Reproduce the material below word for word, from its first line through the line that contains "Action: pos(212,25)", with both of those lines included.

────────────────────────────────────────

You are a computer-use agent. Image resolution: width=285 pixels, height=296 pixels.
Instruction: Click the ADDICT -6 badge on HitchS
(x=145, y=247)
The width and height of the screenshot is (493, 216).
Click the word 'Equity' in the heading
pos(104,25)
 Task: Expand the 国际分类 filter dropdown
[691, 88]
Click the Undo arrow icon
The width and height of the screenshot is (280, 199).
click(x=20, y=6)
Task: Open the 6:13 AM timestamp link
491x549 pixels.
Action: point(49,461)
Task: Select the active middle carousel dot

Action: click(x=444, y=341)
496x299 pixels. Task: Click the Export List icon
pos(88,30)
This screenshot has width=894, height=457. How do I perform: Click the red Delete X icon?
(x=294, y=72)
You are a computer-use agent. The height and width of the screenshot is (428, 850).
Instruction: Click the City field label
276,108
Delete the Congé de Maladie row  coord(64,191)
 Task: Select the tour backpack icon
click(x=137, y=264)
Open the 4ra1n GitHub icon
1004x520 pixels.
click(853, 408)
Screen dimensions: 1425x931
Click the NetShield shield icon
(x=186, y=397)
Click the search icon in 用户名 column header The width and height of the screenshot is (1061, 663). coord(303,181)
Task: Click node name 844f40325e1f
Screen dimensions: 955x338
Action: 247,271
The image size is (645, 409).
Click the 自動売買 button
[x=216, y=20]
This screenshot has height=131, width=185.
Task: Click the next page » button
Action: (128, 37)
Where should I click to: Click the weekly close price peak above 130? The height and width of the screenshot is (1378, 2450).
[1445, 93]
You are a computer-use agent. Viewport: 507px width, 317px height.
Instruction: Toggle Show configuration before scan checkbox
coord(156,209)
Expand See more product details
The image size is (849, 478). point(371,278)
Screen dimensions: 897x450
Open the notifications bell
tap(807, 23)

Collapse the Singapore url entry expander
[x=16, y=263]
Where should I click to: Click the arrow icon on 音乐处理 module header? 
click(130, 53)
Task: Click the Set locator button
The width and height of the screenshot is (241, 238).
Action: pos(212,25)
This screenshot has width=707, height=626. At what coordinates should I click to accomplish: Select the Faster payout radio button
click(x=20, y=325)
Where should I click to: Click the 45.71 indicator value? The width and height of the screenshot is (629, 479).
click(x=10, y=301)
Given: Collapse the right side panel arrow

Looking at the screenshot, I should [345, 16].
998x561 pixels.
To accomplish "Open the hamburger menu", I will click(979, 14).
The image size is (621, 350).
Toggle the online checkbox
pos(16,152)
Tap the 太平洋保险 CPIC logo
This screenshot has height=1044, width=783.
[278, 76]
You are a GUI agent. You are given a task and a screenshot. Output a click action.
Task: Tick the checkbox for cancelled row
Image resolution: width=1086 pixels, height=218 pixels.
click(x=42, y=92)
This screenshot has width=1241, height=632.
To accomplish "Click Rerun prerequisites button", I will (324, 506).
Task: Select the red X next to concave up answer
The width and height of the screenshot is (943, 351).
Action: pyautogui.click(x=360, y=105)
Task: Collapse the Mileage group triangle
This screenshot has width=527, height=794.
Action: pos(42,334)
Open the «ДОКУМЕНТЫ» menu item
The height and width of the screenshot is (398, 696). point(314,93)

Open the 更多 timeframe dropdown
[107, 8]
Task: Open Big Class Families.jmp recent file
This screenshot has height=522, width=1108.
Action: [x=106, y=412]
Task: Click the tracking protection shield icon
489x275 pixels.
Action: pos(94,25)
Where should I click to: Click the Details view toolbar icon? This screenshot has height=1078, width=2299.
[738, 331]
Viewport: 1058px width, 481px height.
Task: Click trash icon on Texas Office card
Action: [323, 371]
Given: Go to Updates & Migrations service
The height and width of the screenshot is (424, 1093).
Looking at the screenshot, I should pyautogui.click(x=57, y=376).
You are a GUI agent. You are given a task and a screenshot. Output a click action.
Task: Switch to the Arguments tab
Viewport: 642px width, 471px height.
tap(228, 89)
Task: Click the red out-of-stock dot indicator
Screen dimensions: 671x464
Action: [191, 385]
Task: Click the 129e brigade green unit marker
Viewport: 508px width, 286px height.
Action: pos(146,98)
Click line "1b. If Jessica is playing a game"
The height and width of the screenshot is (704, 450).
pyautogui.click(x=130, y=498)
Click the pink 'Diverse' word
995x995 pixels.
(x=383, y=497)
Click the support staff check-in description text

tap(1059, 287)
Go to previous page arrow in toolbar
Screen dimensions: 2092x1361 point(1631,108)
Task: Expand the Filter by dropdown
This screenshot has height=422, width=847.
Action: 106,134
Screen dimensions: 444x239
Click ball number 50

────────────────────────────────────────

Reply –
You are a computer-use agent. Image resolution: width=285 pixels, height=296 pixels.
Instruction: Click the ADDICT -6 badge on HitchS
(x=145, y=247)
The width and height of the screenshot is (493, 216).
Click the word 'Equity' in the heading
pos(104,25)
 Task: Expand the 国际分类 filter dropdown
[691, 88]
Click the Undo arrow icon
The width and height of the screenshot is (280, 199).
click(x=20, y=6)
Task: Open the 6:13 AM timestamp link
491x549 pixels.
Action: point(49,461)
Task: Select the active middle carousel dot

Action: click(x=444, y=341)
496x299 pixels. Task: Click the Export List icon
pos(88,30)
This screenshot has width=894, height=457. How do I perform: Click the red Delete X icon?
(x=294, y=72)
You are a computer-use agent. The height and width of the screenshot is (428, 850).
Instruction: Click the City field label
276,108
Delete the Congé de Maladie row  coord(64,191)
 Task: Select the tour backpack icon
click(x=137, y=264)
Open the 4ra1n GitHub icon
1004x520 pixels.
click(853, 408)
Screen dimensions: 1425x931
Click the NetShield shield icon
(x=186, y=397)
Click the search icon in 用户名 column header The width and height of the screenshot is (1061, 663). coord(303,181)
Task: Click node name 844f40325e1f
Screen dimensions: 955x338
Action: 247,271
The image size is (645, 409).
Click the 自動売買 button
[x=216, y=20]
This screenshot has height=131, width=185.
Task: Click the next page » button
Action: (128, 37)
Where should I click to: Click the weekly close price peak above 130? The height and width of the screenshot is (1378, 2450).
[1445, 93]
You are a computer-use agent. Viewport: 507px width, 317px height.
Instruction: Toggle Show configuration before scan checkbox
coord(156,209)
Expand See more product details
The image size is (849, 478). point(371,278)
Screen dimensions: 897x450
Open the notifications bell
tap(807, 23)

Collapse the Singapore url entry expander
[x=16, y=263]
Where should I click to: Click the arrow icon on 音乐处理 module header? 
click(130, 53)
Task: Click the Set locator button
The width and height of the screenshot is (241, 238).
Action: pos(212,25)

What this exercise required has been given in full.